-- Exercise --
Scan the entries below and extract each line with the word "Save" in it.

-- Exercise material --
* * *

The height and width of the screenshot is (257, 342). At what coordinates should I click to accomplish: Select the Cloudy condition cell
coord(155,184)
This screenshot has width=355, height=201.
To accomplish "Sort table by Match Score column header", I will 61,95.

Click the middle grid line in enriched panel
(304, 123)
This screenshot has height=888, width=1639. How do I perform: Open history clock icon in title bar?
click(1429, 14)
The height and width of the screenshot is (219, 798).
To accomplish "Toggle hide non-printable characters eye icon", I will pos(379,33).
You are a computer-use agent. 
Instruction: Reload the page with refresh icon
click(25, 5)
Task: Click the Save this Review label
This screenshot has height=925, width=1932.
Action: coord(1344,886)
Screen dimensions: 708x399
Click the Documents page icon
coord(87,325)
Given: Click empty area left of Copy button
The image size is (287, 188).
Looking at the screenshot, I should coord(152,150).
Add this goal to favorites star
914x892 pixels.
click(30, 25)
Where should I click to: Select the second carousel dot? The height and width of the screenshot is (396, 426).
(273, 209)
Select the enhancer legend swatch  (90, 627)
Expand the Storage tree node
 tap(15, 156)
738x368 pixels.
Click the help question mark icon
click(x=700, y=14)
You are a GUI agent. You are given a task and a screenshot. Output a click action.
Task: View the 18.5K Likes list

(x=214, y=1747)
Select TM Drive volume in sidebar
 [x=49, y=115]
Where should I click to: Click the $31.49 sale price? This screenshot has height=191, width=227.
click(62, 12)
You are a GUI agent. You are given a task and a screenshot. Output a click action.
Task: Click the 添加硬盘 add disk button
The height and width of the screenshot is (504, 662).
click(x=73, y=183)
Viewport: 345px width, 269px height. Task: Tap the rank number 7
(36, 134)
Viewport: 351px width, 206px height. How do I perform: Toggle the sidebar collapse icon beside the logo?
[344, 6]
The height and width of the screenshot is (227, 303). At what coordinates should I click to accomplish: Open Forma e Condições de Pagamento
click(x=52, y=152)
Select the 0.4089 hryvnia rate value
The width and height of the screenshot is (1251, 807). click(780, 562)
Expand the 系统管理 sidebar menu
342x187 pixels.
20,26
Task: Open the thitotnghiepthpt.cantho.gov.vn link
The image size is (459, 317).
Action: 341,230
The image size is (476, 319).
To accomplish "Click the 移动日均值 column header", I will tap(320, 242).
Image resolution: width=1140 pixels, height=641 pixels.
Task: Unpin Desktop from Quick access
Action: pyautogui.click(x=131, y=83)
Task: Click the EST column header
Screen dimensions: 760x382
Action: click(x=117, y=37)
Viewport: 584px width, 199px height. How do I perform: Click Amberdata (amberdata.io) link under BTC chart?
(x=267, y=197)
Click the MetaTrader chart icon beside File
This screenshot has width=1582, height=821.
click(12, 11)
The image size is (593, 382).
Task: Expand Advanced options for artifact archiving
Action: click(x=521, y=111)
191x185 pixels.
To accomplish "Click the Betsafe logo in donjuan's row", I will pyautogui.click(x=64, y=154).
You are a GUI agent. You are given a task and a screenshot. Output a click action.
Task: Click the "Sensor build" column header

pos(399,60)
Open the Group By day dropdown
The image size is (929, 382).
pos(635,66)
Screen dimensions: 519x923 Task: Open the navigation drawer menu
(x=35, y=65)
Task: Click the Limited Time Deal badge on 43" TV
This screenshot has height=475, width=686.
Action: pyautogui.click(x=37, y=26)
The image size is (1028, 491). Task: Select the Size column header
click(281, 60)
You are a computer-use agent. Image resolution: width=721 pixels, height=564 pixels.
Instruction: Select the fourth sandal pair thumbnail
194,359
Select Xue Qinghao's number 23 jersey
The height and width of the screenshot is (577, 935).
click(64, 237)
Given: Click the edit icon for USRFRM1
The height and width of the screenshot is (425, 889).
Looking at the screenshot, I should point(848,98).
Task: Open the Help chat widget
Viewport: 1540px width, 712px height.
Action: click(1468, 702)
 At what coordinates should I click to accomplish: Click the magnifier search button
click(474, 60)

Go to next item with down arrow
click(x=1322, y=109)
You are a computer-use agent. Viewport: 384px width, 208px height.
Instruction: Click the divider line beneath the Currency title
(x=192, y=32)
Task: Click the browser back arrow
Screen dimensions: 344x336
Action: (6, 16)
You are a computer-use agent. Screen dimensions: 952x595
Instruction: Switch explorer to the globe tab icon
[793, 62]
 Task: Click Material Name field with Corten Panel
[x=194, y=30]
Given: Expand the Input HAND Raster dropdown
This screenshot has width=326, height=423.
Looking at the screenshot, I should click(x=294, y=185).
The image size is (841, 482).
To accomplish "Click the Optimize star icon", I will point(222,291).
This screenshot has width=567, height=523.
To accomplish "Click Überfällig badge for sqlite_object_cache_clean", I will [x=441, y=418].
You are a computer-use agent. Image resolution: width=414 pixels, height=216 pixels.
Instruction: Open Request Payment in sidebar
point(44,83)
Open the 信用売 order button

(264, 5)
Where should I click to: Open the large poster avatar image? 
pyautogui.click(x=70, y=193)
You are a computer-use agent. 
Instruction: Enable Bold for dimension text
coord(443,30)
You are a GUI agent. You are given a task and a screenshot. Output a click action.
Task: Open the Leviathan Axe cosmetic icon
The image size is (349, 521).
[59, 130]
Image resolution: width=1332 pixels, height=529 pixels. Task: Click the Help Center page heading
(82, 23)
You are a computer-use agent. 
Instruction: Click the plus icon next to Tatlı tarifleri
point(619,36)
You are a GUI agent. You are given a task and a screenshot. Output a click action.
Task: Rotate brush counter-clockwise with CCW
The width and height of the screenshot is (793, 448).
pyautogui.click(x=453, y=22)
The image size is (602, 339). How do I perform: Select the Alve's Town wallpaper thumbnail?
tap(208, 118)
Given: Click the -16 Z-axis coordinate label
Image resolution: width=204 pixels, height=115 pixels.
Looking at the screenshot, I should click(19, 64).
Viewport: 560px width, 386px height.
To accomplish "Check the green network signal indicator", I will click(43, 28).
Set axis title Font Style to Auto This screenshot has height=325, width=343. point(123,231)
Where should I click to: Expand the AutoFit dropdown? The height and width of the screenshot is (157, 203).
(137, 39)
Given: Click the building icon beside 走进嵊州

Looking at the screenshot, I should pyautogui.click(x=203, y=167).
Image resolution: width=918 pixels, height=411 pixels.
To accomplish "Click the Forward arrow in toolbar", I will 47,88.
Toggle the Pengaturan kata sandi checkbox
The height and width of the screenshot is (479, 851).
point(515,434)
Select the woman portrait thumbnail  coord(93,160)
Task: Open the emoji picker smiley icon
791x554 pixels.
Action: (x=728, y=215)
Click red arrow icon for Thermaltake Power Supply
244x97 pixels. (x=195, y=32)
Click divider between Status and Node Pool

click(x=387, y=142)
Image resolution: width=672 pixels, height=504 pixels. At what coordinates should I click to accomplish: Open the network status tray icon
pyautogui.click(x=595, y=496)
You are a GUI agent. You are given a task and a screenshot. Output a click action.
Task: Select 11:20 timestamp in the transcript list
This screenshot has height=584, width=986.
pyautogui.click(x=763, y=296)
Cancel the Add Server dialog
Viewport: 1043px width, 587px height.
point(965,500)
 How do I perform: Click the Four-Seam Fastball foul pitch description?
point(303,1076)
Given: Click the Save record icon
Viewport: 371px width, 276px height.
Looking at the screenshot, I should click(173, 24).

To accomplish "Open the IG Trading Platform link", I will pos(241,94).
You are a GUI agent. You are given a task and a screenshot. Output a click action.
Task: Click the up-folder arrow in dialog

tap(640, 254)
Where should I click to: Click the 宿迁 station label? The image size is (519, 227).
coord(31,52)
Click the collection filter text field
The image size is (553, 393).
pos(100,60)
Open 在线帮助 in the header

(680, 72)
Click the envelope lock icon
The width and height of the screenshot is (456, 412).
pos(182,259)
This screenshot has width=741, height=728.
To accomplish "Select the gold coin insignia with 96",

* * *

-- Reply --
Task: Click the Save this Review label
Given: Click the Save record icon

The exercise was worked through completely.